Marines Take Aim During Shooting Competition

9 Mar 2010 | Cpl. Jacob A. Singsank 1st Marine Logistics Group

Steady, aim, fire was the mind set for participants during an annual marksmanship competition.

The annual Western Division Matches consisted of more than 380 Marines, retirees and civilians competing March 8-19 here. It was marked as one of the largest turnouts in more than 20 years with an average of 10 participants per team ranking in an array of grades and time in service.

Marine Corps Order 3591.2J states that the small arms marksmanship competition objectives are to enhance the marksmanship proficiency and combat readiness of the Marine Corps by stimulating interest and desire on the part of the individual Marine for self improvement of skill and confidence with the rifle and pistol. It's for Marines to gain and maintain a Marine Corps ability to compete and win, as teams and individuals, in interservice and national matches and to provide competitors for United States teams in international matches.

Many see this event as an opportunity to further their career in the Corps.

"The competition increases weapon proficiency in the Marine Corps," said Gunnery Sgt. Christopher J. Geraci, meteorology and oceanography chief, Headquarters Co., Combat Logistics Regiment 17, 1st Marine Logistics Group. "It's one on the most important core skills all Marines should have."

Prior to firing the first round, participants went through hours of classes refreshing skills in weapon marksmanship. Competitors used this as an opportunity to smooth out bumps in their performance.

"It's a great opportunity to participate in this competition. I get more practice with (firing) the rifle and become qualified (with) the pistol," said Lance Cpl. Quintin L. Harrison, 21, from Altoona, Iowa, chemical, biological, radiological and nuclear specialist, Headquarters Company, Combat Logistics Regiment 17, 1st Marine Logistics Group. "A lot of Marines forget their weapon fundamentals because they only fire (their weapon) once a year."

During the 11-day match, competitors fired more than 740 rounds down range in a variety of distances and firing positions. They fired with an M9 pistol, an M16A4 service rifle and an M4 service rifle.

Participants were qualified to partake in the competition as long as Marines rated a sharpshooter badge for marksmanship and retirees and civilians had proof as marksmen with the Civilian Marksmanship Program.

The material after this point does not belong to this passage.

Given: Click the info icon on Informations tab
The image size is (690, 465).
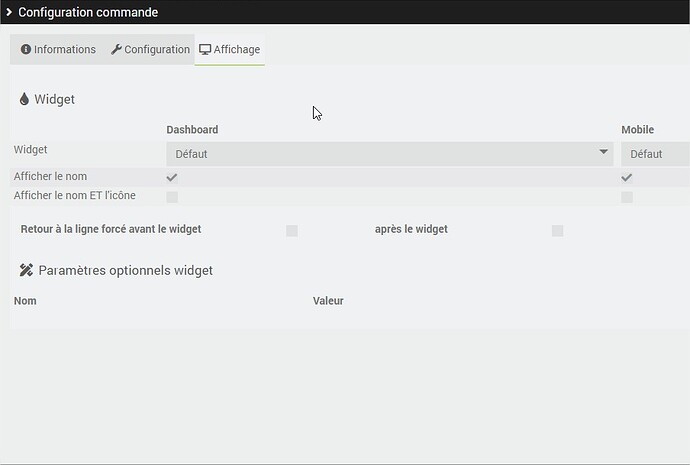Looking at the screenshot, I should point(26,49).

As the competition ended March 17, Marines were given the opportunity to participate in the rapid fire portion know as 'table two,' where they engage targets at a closer distance. This is a marksmanship requirement to receive annual
qualification with the rifle.

Many of the participants were vivid competitors with high rifle and pistol scores who work as marksmanship instructors, infantrymen, scout snipers, coaches and range operation personnel.

"The competition trains Marines to effectively kill bad guys," said Warrant Officer Eric G. Brayman, 39, from Milltown, Wis., officer in charge of Wilcox Range, Operations and Training, Marine Corps Base. "It hones Marines' fundamentals in marksmanship and ethos that every Marine is a rifleman because that is our success in battle."